4月29日、THE FOOLS の『Weed War』(Good Lovin)を聴く。84年発売時「大麻不法所持により全員逮捕。現在も1名拘留中のままデビュー!」と広告文に記される悪党ぶりに熱狂したファンは少数派。そんなファンの一人が昨年末に十年がかりのフールズのドキュメント映画を公開した。高橋慎一監督作品『THE FOOLS 愚か者たちの歌』がそれだが映画の中で本作の制作費をどうやって捻出したのかという問いにボーカルの伊藤耕は当時イタリア人の売人と組んで大麻で荒稼ぎしてたからとあっさり語る。ウィードとは広くは雑草の意味だが俗語では大麻のこと。フールズと交流の深い山口富士夫の復活ライブには大人ぶって渋谷クロコダイルまで観に行った私だがフールズは観に行かず音源も買わず雑誌でながめるだけ。80年代半ばに十代だった私にはカリスマとも兄貴とも呼べない伊藤耕の魅力はつかみきれず。その年ごろに輸入レコード店やグッズ屋などロックをお勉強する場所で出会うそれ風の従業員との距離感というのか。かわいがられるのもなめられるのもあまり面白くないような。オープニング『MR.FREEDOM』の「もっともっと自由が欲しい」、「自由が最高 自由が最高さ」の「自由」とは清志郎の「自由」とも尾崎豊の「自由」ともニュアンスが異なるよう。ミュージシャンにとって出自は重要だがフールズには米軍基地育ちだからとか在日だからとか実はインテリ家庭だとか御曹司だとかの意味付けができない。まさに市井の要注意人物と感じて近寄らなかった若者も多かったのでは。今頃になって私がフールズに関心をもつきっかけは伊藤耕の服役中の「事故死」にまつわる新聞報道だが。フールズの前身である自殺というバンド名を知ったのも新聞の文化面だった。
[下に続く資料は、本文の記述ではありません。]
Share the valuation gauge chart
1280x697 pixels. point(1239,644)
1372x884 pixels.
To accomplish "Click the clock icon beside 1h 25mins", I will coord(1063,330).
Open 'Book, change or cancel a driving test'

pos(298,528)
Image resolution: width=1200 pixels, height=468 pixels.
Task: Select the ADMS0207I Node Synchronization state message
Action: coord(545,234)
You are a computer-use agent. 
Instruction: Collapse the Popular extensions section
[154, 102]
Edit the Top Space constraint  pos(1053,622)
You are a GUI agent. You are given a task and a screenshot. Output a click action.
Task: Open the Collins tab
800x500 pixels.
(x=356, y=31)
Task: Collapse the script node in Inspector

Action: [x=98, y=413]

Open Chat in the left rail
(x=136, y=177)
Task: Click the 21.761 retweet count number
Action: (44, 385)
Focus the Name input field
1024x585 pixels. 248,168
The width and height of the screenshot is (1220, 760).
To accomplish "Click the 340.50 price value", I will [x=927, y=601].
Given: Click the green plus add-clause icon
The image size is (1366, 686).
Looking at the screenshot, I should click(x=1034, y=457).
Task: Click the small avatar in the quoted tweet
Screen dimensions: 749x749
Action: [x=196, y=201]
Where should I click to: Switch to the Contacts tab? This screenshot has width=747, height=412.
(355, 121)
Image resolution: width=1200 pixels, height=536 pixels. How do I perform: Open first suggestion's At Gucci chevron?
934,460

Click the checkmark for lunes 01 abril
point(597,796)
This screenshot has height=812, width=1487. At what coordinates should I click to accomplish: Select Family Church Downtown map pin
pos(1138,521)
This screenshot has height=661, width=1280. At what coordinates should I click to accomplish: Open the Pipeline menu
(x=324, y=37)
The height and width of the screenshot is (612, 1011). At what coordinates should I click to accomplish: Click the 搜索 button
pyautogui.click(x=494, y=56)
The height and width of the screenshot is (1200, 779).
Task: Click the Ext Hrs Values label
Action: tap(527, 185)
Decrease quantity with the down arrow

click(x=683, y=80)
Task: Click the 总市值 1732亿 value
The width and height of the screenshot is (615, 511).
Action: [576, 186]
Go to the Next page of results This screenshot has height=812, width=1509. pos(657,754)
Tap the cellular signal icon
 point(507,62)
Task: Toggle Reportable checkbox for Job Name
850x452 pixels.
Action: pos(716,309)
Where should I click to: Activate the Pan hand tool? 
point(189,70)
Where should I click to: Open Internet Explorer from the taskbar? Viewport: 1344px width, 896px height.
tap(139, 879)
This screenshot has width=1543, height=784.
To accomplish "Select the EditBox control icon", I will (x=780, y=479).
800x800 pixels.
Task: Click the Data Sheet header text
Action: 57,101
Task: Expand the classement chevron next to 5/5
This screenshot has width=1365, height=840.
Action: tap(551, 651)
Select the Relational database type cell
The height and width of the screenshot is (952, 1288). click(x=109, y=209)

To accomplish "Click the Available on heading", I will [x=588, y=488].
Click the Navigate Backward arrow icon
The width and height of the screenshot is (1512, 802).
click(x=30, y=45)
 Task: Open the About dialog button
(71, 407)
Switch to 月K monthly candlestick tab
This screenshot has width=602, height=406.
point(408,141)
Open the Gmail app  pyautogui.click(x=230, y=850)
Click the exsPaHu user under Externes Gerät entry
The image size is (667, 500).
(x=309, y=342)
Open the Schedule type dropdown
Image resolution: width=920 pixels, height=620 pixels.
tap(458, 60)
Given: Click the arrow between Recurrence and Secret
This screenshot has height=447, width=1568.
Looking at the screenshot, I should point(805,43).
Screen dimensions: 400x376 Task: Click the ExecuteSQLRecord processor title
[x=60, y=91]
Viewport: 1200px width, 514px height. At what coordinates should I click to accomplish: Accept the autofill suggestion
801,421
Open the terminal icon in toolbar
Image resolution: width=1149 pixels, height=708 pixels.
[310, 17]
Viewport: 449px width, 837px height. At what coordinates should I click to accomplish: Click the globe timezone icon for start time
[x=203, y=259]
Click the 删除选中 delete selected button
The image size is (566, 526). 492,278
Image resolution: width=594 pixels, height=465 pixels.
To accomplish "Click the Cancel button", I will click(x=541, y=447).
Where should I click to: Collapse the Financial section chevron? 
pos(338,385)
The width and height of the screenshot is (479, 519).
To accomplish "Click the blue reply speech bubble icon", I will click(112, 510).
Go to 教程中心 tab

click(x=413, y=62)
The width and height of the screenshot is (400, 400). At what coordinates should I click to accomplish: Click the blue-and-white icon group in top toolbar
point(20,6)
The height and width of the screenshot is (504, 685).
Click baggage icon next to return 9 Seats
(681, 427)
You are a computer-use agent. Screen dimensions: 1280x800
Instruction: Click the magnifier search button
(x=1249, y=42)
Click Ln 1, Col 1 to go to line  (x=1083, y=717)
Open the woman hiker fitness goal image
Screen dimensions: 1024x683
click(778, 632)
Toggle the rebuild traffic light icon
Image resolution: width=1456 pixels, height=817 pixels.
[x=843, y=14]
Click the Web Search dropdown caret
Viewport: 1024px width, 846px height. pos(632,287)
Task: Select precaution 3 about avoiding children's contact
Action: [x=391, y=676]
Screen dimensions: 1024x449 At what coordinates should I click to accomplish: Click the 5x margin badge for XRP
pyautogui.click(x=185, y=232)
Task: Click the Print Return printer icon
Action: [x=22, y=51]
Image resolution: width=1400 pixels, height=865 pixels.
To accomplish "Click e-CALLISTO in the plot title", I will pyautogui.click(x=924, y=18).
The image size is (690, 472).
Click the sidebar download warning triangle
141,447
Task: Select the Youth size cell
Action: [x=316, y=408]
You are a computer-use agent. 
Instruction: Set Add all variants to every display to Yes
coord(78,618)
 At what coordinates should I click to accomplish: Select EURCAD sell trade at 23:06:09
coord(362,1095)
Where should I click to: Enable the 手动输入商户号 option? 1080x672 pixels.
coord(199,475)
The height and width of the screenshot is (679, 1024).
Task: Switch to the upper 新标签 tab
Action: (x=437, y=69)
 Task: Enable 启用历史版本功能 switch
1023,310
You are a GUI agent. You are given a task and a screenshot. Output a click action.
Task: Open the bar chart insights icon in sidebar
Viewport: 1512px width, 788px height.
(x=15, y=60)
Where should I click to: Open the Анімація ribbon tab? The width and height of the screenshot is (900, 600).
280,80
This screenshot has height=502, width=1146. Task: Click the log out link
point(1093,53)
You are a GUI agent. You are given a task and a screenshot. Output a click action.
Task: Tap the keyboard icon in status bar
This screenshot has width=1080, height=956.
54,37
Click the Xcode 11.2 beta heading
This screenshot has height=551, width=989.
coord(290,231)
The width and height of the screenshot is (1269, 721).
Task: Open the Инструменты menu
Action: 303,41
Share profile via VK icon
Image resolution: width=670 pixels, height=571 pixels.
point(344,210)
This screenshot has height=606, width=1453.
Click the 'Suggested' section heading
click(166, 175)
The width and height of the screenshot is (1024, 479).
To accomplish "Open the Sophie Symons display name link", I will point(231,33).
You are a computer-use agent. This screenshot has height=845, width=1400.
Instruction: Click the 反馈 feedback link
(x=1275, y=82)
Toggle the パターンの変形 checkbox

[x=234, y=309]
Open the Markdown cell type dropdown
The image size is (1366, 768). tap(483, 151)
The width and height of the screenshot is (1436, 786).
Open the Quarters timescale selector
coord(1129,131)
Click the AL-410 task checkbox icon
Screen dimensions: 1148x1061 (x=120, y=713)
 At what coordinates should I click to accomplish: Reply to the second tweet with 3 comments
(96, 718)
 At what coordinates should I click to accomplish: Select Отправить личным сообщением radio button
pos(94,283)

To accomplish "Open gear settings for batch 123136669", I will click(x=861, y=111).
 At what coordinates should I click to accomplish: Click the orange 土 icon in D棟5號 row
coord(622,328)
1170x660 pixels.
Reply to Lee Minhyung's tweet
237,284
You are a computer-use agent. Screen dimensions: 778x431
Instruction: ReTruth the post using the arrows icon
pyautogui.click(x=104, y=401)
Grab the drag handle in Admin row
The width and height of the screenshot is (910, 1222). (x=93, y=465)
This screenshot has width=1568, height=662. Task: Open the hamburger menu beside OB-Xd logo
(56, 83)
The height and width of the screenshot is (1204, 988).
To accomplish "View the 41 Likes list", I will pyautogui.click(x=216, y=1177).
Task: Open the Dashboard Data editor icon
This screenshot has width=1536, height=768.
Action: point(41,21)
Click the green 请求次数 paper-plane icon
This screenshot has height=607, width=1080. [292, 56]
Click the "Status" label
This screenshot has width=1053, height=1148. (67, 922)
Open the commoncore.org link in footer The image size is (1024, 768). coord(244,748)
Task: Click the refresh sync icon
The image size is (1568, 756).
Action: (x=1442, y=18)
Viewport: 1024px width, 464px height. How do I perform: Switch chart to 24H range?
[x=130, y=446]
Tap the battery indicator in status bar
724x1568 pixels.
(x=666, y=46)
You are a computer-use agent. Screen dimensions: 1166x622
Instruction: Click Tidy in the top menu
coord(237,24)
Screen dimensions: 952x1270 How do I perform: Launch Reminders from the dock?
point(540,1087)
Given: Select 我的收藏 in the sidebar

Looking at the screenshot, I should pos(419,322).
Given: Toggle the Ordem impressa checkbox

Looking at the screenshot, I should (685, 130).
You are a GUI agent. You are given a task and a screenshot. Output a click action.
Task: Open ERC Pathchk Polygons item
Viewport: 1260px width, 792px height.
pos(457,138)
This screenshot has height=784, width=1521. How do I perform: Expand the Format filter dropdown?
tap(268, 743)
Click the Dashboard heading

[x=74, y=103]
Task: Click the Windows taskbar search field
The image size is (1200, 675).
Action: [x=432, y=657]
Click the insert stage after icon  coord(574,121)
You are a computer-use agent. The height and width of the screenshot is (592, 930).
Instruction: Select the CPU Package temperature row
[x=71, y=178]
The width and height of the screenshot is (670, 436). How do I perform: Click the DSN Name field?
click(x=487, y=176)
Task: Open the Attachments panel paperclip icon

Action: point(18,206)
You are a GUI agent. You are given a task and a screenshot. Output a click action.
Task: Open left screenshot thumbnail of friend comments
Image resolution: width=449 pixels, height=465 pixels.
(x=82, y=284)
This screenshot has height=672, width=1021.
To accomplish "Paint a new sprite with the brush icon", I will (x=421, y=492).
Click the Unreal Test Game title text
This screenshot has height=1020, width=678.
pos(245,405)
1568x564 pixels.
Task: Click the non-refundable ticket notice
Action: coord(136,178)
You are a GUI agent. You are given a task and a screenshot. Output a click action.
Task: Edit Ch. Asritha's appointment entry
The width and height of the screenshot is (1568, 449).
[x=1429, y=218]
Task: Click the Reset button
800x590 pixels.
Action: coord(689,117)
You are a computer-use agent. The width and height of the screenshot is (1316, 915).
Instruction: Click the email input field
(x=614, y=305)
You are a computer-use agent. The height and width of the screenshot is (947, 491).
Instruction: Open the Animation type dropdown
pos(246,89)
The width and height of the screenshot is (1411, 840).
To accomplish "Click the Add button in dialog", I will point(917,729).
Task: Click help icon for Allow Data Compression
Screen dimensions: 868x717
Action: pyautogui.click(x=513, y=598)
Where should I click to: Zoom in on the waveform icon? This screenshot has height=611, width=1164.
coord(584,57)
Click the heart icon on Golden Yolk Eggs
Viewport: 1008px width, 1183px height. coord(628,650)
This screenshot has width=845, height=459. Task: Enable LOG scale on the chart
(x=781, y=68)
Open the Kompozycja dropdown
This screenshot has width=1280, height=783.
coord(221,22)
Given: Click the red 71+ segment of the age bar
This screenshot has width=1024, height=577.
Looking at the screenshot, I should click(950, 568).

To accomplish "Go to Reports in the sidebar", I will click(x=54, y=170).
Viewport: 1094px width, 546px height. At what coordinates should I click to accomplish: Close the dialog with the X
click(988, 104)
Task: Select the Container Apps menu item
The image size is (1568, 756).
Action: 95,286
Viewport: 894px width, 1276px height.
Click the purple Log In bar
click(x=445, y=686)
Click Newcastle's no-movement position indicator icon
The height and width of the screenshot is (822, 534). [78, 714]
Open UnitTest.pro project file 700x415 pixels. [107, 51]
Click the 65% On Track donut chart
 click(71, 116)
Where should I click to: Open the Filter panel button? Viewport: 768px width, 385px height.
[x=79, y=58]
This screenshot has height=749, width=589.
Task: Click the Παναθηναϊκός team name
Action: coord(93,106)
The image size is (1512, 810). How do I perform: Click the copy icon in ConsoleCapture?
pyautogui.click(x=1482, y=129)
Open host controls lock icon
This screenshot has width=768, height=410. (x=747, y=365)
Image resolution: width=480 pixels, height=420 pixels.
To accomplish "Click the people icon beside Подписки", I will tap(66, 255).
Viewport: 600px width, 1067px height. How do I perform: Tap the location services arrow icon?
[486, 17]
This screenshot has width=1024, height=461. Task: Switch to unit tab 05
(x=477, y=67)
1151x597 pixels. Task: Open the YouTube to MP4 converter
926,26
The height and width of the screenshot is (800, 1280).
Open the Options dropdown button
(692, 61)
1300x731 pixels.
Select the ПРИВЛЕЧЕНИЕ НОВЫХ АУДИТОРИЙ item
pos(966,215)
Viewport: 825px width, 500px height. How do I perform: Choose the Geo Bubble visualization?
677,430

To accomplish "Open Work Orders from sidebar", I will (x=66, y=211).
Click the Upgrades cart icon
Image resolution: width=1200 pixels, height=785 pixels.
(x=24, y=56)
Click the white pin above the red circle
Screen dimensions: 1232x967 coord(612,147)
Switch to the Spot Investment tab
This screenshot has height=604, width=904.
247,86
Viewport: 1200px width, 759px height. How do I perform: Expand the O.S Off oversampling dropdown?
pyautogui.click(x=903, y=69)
一部の過激な若者の風俗として社会の眼からは注視されていたフールズの立ち位置は今も変わらないように思う。『WAKENANKANAISA』の「Yeah だから神さま 俺を見捨ててかまわないのさ」、「天国も地獄も望み次第さ」、「わけなんか わけなんかないのさ」の吹っ切れかたも同世代のアーティストのそれとは違う。野育ちでそれほど悪い大人にだまされきた訳でもないのに閉鎖的でひりひりした立ち振る舞いはドラッグの影響を脇に置いても彼等ならではのもの。一度くらいはライブで観たかった気もするが何がそんなに怖かったのか。当時ならアイドルのライブで親衛隊を無視して勝手に声援する方が余程怖い思いをさせられたはず。